Google’s email application, GMail has added some neat features in the last few days that I thought were worth a comment.

First, they have finally rolled out Web Clips for everyone. These are RSS feeds shown one at a time just above your Inbox. It seems like a helpful way to keep in touch with what is going on in the world (whether political updates, gadget news or whatever your preference). It is completely customizable. They have some preloaded feeds that you can delete (as I did with most of them). You can then add feeds from various sites including blogs. Unfortunately, I couldn’t get it to add feeds from certain sites (e.g. I tested Eszter’s Blog, but it didn’t rec0gnize the feed).

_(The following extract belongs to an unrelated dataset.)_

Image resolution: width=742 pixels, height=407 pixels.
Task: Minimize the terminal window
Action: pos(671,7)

One unfortunate aspect of this feature is that it doesn’t seem to recognize when you have followed up on a clip so it keeps showing you feeds that you have already viewed. The clips are sometimes ads, which is fine since this is an ad-supported service. It is surprisingly sophisticated. I entered a subject line of two words in Hungarian without any message body (I was just sending myself an attachment as a backup) and it gave me an ad for something in Hungarian.

Second, GMail now gives you the option of previewing attachments as a simple HTML document. This is less exciting for something like a Word file, but intriguing for something like an Excel file with numerous worksheets. It renders them quite nicely. I recommend trying this out next time you want a quick glance at the contents of an attachment.

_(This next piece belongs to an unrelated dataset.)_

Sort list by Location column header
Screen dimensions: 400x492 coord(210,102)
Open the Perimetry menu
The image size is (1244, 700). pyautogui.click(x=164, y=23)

4 Responses to “GMail’s new features”

  1. Chris Says:

    In a recent blog entry, Dave Winer complained about the relabeling of RSS in GMail as “web clips”. ( Do you think that Google is doing a smart thing by slightly obfuscating the names of these things (implying that Winer has a point), or do you think that TLAs like RSS turn off casual users who might be intimidated by “RSS”?

  2. Chris Says:

    Err. Above I was asking whether Google did the smart thing renaming RSS (and pissing off Winer) or whether watering down the RSS term probably doesn’t matter at this point…

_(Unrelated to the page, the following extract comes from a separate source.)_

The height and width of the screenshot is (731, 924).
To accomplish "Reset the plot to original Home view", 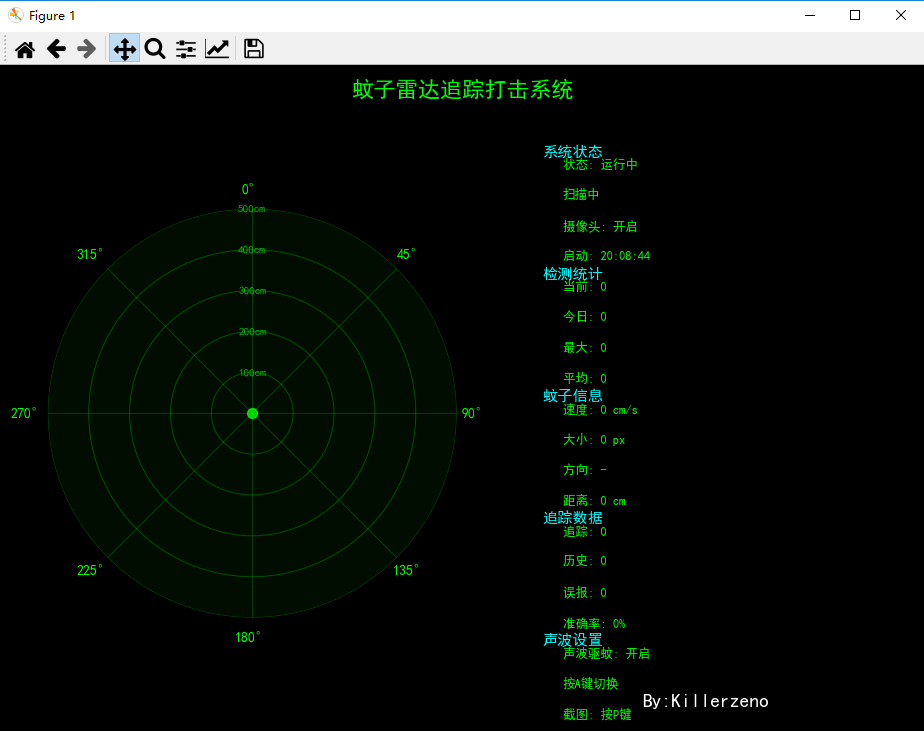I will pos(25,49).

    It’s too late and this is a good sign that I need to get to bed.

  3. eszter Says:

    Thanks, Chris. I already understood the question from the first comment (but no problem about posting twice:).

    You bring up a good question. I think the use of Web clips is a bit unorthodox and maybe not the best decision as it is pretty far from the standard terms used in this realm. That said, I do NOT think that “RSS” would have been a good choice. We know from surveys that very few people know what that means. There is no need to be so cryptic as to offer acronyms most people do not understand. Instead, perhaps use of the word “feeds” would have made sense here since that’s what these are and it’s a more commonly known term.

    (I feel like I had another thought in response to your comments, but I lost the first version of this response. )

  4. jeremy Says:

    I apparently got web clips early as part of some pilot test, and I was thankful that part of making web clips available to everyone was also giving the people who had it the ability to turn it off, which I did immediately. Too distracting.